To minimize the potential economic dilution to our common stock upon conversion of the Notes, we entered into privately-negotiated capped call transactions ("Capped Calls") with certain counterparties. In the first quarter of fiscal 2024, we unwound $23.7 million of the Capped Calls in relation to our 2023 Notes and received cash from the counterparties. All remaining Capped Calls associated with the 2023 Notes and 2024 Notes expired during the year ended January 31, 2024.

Impact on Net Income Per Share

In periods when we had net income, the shares of our common stock subject to the Notes outstanding during the period were included in our diluted earnings per share under the if-converted method.

Capped Calls are excluded from the calculation of diluted earnings per share, as they would be antidilutive. However, upon conversion, there will be no economic dilution from the Notes unless the market price of our common stock exceeds the initial $110.00 per share cap price associated with the 2023 Notes and $525.30 per share cap price associated with the 2024 Notes, as exercise of the Capped Calls offsets any dilution from the Notes from the conversion price up to the cap price.

As of January 31, 2024, the market price of our common stock did not exceed the $110.00 per share cap price associated with the 2023 Notes or the $525.30 cap price associated with the 2024 Notes. Therefore, the Notes would not have caused economic dilution if converted as of January 31, 2024.

Revolving Credit Facility

In January 2021, we entered into a credit agreement, as subsequently amended in May 2023, with a syndicate of banks. The credit agreement extended a senior secured revolving credit facility to us through January 2026 in an aggregate principal amount of $500.0 million, which provided for an additional $250.0 million subject to the terms of the credit agreement.

In May 2025, we entered into a new credit agreement with a syndicate of banks. The credit agreement provides for a secured revolving credit facility in an aggregate principal amount of $750.0 million, which amount may be increased by an additional $250.0 million subject to the terms of the credit agreement. This credit agreement supersedes and replaces the prior credit facility.
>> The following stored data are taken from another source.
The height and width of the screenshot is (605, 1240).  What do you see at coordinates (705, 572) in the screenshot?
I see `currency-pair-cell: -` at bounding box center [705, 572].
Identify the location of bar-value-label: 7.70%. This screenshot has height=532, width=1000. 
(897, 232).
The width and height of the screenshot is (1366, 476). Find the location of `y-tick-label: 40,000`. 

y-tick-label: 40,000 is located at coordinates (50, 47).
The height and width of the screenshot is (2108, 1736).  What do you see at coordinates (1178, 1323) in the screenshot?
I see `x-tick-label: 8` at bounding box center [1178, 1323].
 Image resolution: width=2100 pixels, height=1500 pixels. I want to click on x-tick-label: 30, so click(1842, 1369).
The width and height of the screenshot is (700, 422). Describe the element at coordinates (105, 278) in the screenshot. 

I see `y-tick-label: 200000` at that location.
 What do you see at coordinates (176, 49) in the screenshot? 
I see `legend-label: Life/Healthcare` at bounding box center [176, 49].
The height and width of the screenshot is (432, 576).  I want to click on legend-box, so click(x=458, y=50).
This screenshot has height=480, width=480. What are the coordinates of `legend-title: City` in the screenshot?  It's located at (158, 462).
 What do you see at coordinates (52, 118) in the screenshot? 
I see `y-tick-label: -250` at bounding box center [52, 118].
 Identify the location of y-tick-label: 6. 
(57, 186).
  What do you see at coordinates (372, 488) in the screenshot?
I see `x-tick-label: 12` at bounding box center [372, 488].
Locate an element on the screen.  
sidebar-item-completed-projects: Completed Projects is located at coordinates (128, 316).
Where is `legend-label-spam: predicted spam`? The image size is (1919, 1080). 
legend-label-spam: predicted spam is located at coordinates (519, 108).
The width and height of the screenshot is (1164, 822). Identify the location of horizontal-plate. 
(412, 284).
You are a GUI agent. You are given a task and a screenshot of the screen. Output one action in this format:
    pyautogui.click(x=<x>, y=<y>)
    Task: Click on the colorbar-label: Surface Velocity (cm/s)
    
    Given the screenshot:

We may use the proceeds of future borrowings under the Credit Facility to finance working capital, for capital expenditures and for other general corporate purposes, including permitted acquisitions.

The Credit Facility matures in May 2030 and requires us to comply with customary affirmative and negative covenants. We were in compliance with all covenants as of January 31, 2026. As of January 31, 2026, there were no outstanding borrowings under the Credit Facility. The facility is subject to customary fees for loan facilities of this type, including ongoing commitment fees at a rate between 0.10% and 0.30% per annum on the daily undrawn balance depending on certain conditions as provided in the credit agreement.